Oil Prices Slip Despite U.S.-China Talks

Crude oil prices moved lower earlier today even after the latest round of talks between the United States and China on trade yielded positive results, as traders adopted a wary stance on the news.

At the time of writing, Brent crude was trading at $66.82 per barrel and West Texas Intermediate was changing hands for $65 per barrel, after U.S. and Chinese government officials said they had agreed on easing export restrictions and devising a framework for the resolution of their trade conflict.

“We have reached a framework to implement the Geneva consensus and the call between the two presidents,” U.S. Commerce Secretary Howard Lutnick said, as quoted by Reuters. “The idea is we’re going to go back and speak to President Trump and make sure he approves it. They’re going to go back and speak to President Xi and make sure he approves it, and if that is approved, we will then implement the framework.”

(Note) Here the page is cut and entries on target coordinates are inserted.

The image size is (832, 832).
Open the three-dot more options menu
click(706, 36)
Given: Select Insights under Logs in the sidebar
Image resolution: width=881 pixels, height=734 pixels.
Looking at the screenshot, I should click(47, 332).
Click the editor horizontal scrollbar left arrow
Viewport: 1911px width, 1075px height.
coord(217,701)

It was perhaps the fact that the two presidents had yet to sign off on the framework that kept oil traders wary, even though oil prices are trending higher than last week.

“In terms of what it means for crude oil, I think it removes some downside risks, particularly to the Chinese economy and steadies the ship for the U.S. economy – both of which should be supportive for crude oil demand and the price,” IG analyst Tony Sycamore told Reuters.

Meanwhile, the European Union said it was discussing a ban on the currently non-operating Nord Stream pipeline and a lower price cap on Russian crude as part of its next package of sanctions against Moscow—the 18th in a row.

In potentially bearish news for oil, the World Bank lowered its global growth forecast for the year to 2.3% from 2.7%, saying the global economy is set for its weakest year since 2008.